We know not everyone is in a position to, but if you can, can you
support our efforts by joining the FSF as an associate member?
An associate membership is a great show of support we can rely on.
With your help, we can respond to current events with legal counsel,
we can hold companies to account and make sure they recognize the
freedoms granted to the user by the GPL licenses. With your help, we
can play an important role in shaping legislation for future
technologies such as AI and provide recommendations to governments on
public infrastructure. With your help, we can provide infrastructure,
campaigning, and financial support for free software projects such
as the GNU System.

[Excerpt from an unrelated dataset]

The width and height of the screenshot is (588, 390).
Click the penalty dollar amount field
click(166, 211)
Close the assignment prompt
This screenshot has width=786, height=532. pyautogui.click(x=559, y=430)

With your help, we can increase our focus and
rebuild our strength. By supporting us today, you help secure our
future. Every membership this spring will help us towards our
goal of 200 new members by July 19, and you will receive an FSF
thermal mug as a welcome gift. Associate members will also be able to
enjoy all the member benefits.
I speak about what it means to be up against billions of proprietary
software dollars in the article I wrote for this season's Free
Software Bulletin. It aims to illustrate the size of the challenge
ahead of us, even when we are not suffering financial hardships. The
FSF has an important role to play for computer users globally for
years to come, and we still have a lot of work to do. Here are some
accomplishments from these last few months alone:
FSF was selected to participate in the National Institute of
Standards and Technology (NIST) Consortium on Artificial
Intelligence Safety. The work will provide recommendations to the
government following President Biden's executive order on "the safe,
secure, and trustworthy development and use of artificial
intelligence." Our campaigns team is making sure that the free
software perspective is represented in discussions about the ethical
use of (so-called) AI.
We contributed to the current UK cloud services market investigation
by the Competition and Markets Authority (CMA) on the supply of public
"cloud" infrastructure services in the UK.

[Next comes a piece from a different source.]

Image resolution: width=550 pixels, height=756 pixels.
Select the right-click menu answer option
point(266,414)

We took on a new fiscally sponsored project: EmacsConf
is a great collective that has been successfully hosting the EmacsConf
conference for several years now, and which has taken a step forward
by opening themselves up to donations.
The FSF licensing team has celebrated several successes with its
licensing stewardship. The GNU licenses can sometimes be used in
such a way that they, intentionally or not, confuse users. Such
confusion can make it feel unsafe to use the license, which is bad for
user freedom, and for the license itself. Using the GNU GPL is
supposed to send a strong message that the purpose of the license is
to grant users their four essential software freedoms -- and we need
to protect that message.
We dealt with two subpoenas in these last months. One of which was a
subpoena by Vizio, which required a deposition in the SFC v
Vizio case. I personally spent many hours preparing for this
deposition with legal counsel so that I could confidently defend the
FSF's intention for the GNU licenses to promote the freedom to run,
copy, distribute, study, change, and improve software — which requires
that source code be shared with users. Preparation was vital because
Vizio challenged our responses the full 10(!) hours this deposition
lasted. The deposition was held May 1st, 2024, and is due to be used
when the case goes to court in July of this year, where we might still
be asked to testify.
There is much more work to do, and much more we want to take on. The
challenge we face is also our greatest opportunity and strength. We
are not, and will never be, beholden to corporate and outside
interests. Instead, we rely and thrive on the thousands of individual
free software supporters and champions around the world.
We currently have fantastic people in place in our licensing,
campaigns, tech, and operations teams, who will make your contribution
worthwhile. We continue to make a difference every day towards
preventing a future where proprietary software companies have taken
full control. We rely on your help to achieve this.